What you are asked to do:
Set down all of the records exactly.

[Records from a collection]
"""
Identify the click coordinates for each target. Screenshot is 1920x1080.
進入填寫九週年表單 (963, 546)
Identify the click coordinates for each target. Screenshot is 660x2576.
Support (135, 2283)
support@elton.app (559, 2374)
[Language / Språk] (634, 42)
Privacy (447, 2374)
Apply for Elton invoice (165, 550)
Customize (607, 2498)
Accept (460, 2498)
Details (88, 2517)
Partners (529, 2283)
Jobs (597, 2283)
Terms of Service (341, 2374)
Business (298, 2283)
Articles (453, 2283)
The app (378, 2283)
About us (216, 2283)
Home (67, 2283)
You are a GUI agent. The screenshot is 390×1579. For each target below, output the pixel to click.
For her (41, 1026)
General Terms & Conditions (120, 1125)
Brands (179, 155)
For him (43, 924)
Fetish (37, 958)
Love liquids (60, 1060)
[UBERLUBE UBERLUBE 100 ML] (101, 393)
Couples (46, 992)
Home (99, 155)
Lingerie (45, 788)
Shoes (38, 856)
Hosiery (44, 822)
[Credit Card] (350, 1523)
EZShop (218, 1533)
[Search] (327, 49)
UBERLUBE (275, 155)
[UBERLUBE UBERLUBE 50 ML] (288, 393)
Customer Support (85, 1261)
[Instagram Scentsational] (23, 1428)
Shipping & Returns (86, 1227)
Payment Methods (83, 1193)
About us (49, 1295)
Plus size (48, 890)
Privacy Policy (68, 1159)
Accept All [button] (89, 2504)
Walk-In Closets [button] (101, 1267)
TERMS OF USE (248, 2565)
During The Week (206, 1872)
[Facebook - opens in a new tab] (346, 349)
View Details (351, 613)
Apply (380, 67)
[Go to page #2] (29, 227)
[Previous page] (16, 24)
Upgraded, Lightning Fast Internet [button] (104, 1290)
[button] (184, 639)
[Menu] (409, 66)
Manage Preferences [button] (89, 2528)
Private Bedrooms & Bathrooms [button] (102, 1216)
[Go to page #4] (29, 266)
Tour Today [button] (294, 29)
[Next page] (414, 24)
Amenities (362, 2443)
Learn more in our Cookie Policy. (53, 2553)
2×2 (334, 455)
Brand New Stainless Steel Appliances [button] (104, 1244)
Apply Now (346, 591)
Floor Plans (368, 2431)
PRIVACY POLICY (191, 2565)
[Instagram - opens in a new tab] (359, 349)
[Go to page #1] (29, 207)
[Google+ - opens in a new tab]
"""
Your response:
Identify the click coordinates for each target. Screenshot is 1920x1080.
進入填寫九週年表單 (963, 546)
Identify the click coordinates for each target. Screenshot is 660x2576.
Support (135, 2283)
support@elton.app (559, 2374)
[Language / Språk] (634, 42)
Privacy (447, 2374)
Apply for Elton invoice (165, 550)
Customize (607, 2498)
Accept (460, 2498)
Details (88, 2517)
Partners (529, 2283)
Jobs (597, 2283)
Terms of Service (341, 2374)
Business (298, 2283)
Articles (453, 2283)
The app (378, 2283)
About us (216, 2283)
Home (67, 2283)
You are a GUI agent. The screenshot is 390×1579. For each target below, output the pixel to click.
For her (41, 1026)
General Terms & Conditions (120, 1125)
Brands (179, 155)
For him (43, 924)
Fetish (37, 958)
Love liquids (60, 1060)
[UBERLUBE UBERLUBE 100 ML] (101, 393)
Couples (46, 992)
Home (99, 155)
Lingerie (45, 788)
Shoes (38, 856)
Hosiery (44, 822)
[Credit Card] (350, 1523)
EZShop (218, 1533)
[Search] (327, 49)
UBERLUBE (275, 155)
[UBERLUBE UBERLUBE 50 ML] (288, 393)
Customer Support (85, 1261)
[Instagram Scentsational] (23, 1428)
Shipping & Returns (86, 1227)
Payment Methods (83, 1193)
About us (49, 1295)
Plus size (48, 890)
Privacy Policy (68, 1159)
Accept All [button] (89, 2504)
Walk-In Closets [button] (101, 1267)
TERMS OF USE (248, 2565)
During The Week (206, 1872)
[Facebook - opens in a new tab] (346, 349)
View Details (351, 613)
Apply (380, 67)
[Go to page #2] (29, 227)
[Previous page] (16, 24)
Upgraded, Lightning Fast Internet [button] (104, 1290)
[button] (184, 639)
[Menu] (409, 66)
Manage Preferences [button] (89, 2528)
Private Bedrooms & Bathrooms [button] (102, 1216)
[Go to page #4] (29, 266)
Tour Today [button] (294, 29)
[Next page] (414, 24)
Amenities (362, 2443)
Learn more in our Cookie Policy. (53, 2553)
2×2 (334, 455)
Brand New Stainless Steel Appliances [button] (104, 1244)
Apply Now (346, 591)
Floor Plans (368, 2431)
PRIVACY POLICY (191, 2565)
[Instagram - opens in a new tab] (359, 349)
[Go to page #1] (29, 207)
[Google+ - opens in a new tab]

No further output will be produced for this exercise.